In machine learning, more deeply in the neural network, we use a sigmoid function to restrict the outcome to binary numbers. What other functions, if any, can we use for the same purpose, and why? If not please explain it with a reason.
IMHO ...the trigger in the neutron model is a unit step function , requires a delta
as derivative , the delta in FT is comprising of all frequencies with equal weightage , so it seems the most appropriate. The weights and bias inputs give a semblance of control. Of course in particular cases a modification of the delta derivative function using some other functions could be useful.
There are number of activation functions are there used for different purpose and also its keep evolving. Such as Sigmoid, Tanh, RELU, LeakyRelu etc. Depends on the requirements we need to select one.
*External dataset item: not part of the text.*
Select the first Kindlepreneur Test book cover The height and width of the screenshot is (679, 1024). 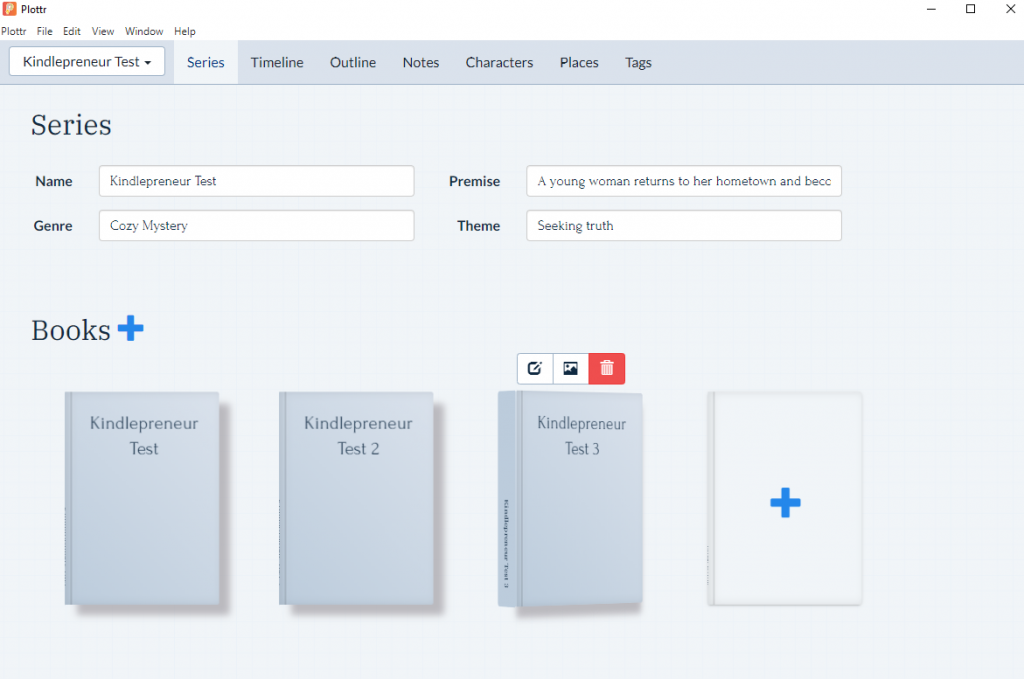coord(142,498)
Example Sigmoid: If the objective is to map real value into range of 0 to 1,
Issues with Sigmoid: Vanishing Gradient problem
Tanh: If the objective is to map real value into range of -1 to 1
Issue: This also saturated at zero like sigmoid
But converges very slow.
Relu: If the objective is to map real value into range of 0 to infinity.
Pros: Fast converges as compared to Sigmoid and TanH.
Cons: Quickly vanish is the learning rate is high
Leaky Relu: Fix the cons of relu, as with negative input, it produces a small slope. No vanishing or dying issue.
I would suggest based on your input weight, data , processing budget you can choose the best activation function. I have tried all, for me Leaky relu out perform.
As the previous answers look OK, I'd like to remark that the main goal of the activation function is to introduce a non-linearity to the model. If you dont use a non-linearity, you end up with a model equivalent to a single layer perceptron.
There are plenty of activation functions, you can dig into a framework like PyTorch for knowing some new ones: https://pytorch.org/docs/stable/nn.html (Check the section "Non-linear activations" in the right side).
The choice of activation function for a Neural Network depends upon the objective and in which layer they are begin used. In most recent research work using neural networks or convolutional neural networks, "ReLU" or "LeakyReLU" activation functions are being used for hidden or intermediate layers. The choice of activation function for the final layer or output layer depends upon the output requirement. For example, we can use the "Sigmoid" activation function for binary classification problems (output is either 0 or 1) or multi-label classification problems. For multi-class classification, ''softmax" activation function is used. We can go for 'linear' activation for regression problems.
Hence, consider your objective before choosing an activation function for the output layer of a Neural Network. See the labels or target (for supervised learning)
If one properly understood the relationship between neural networks and optimal decision theory (in my experience, no one does), then one would find that the appropriate non-linear operator at the heart of an AI neuron would be closely related to the appropriate LLR transformation.